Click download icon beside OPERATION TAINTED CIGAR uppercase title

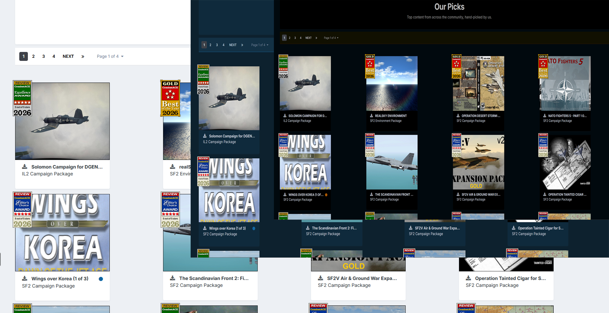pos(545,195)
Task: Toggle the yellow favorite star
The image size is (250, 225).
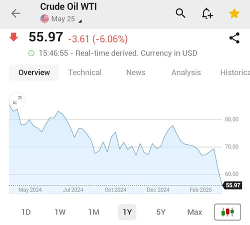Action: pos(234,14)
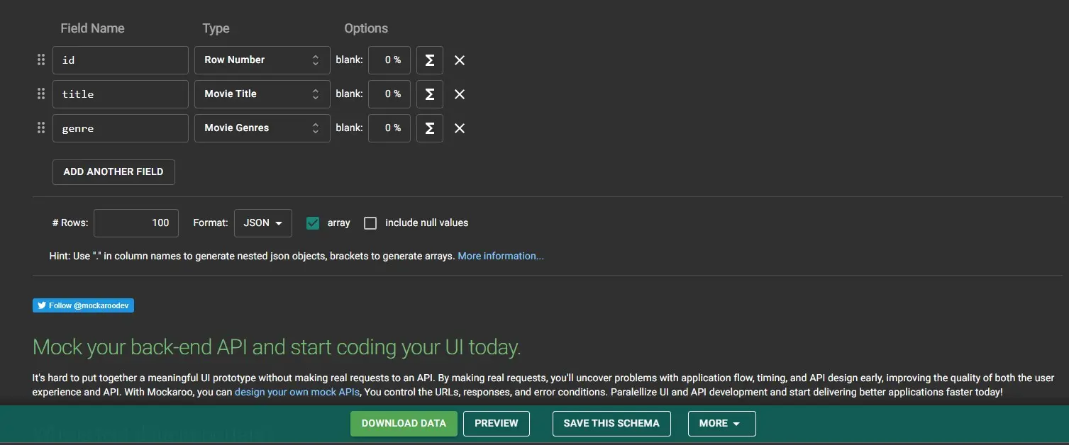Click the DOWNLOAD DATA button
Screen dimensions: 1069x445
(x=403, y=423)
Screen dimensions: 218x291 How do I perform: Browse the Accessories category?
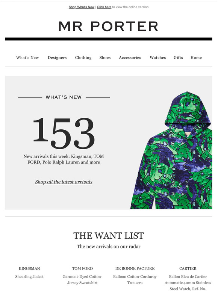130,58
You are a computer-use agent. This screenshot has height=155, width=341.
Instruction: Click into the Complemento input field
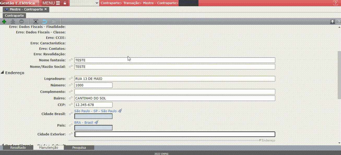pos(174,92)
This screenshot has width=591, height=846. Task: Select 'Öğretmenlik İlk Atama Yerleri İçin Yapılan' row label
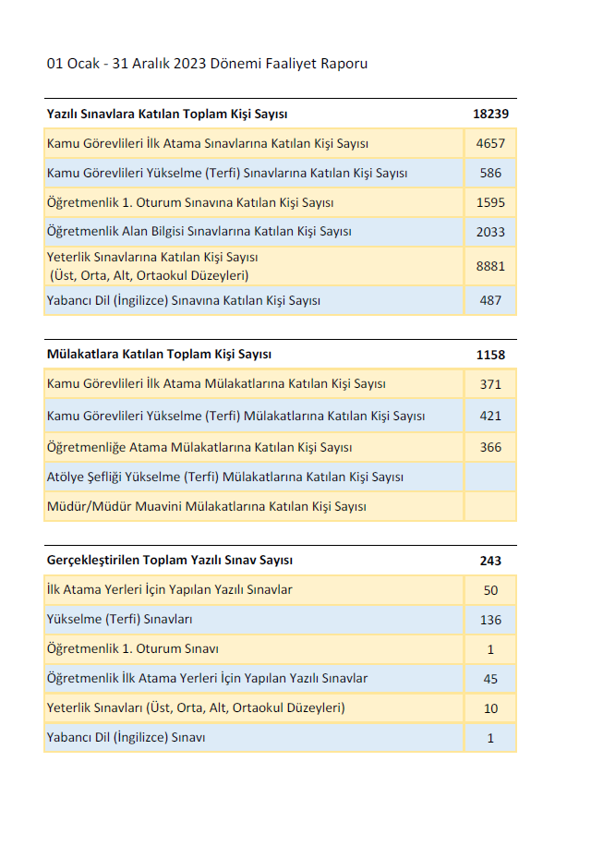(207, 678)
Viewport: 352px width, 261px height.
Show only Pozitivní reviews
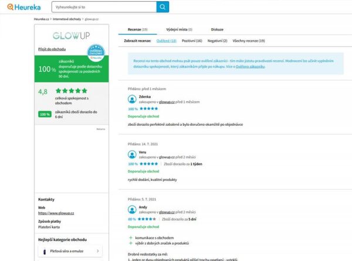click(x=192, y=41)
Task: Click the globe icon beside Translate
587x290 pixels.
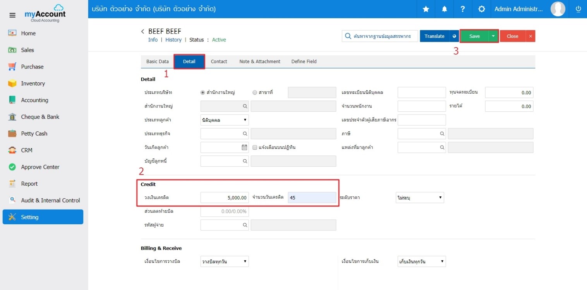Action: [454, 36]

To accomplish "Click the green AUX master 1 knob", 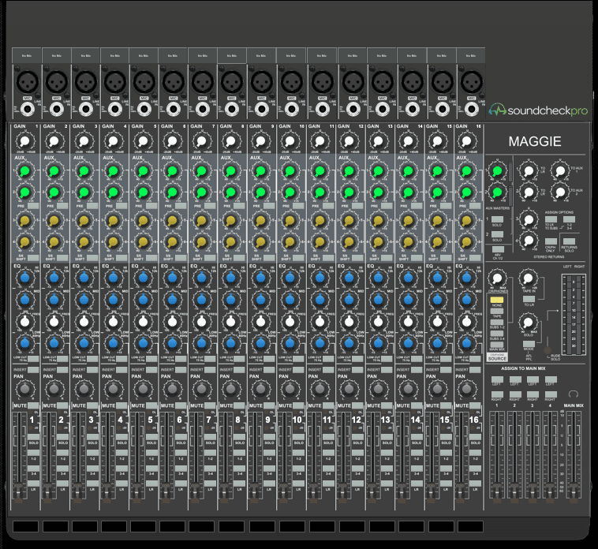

+-------+

**Exercise:**
All of the entries above must be reproduced exactly, and no image may be included.

**Response to the task:**
Click download icon beside OPERATION TAINTED CIGAR uppercase title

pos(545,195)
Task: Toggle the yellow favorite star
The image size is (250, 225).
Action: pos(234,14)
Click the DOWNLOAD DATA button
Screen dimensions: 1069x445
(x=403, y=423)
Screen dimensions: 218x291 How do I perform: Browse the Accessories category?
130,58
You are a computer-use agent. This screenshot has height=155, width=341.
Instruction: Click into the Complemento input field
pos(174,92)
This screenshot has width=591, height=846. Task: Select 'Öğretmenlik İlk Atama Yerleri İçin Yapılan' row label
(207, 678)
Viewport: 352px width, 261px height.
Show only Pozitivní reviews
click(x=192, y=41)
Task: Click the globe icon beside Translate
587x290 pixels.
Action: [454, 36]

To accomplish "Click the green AUX master 1 knob", 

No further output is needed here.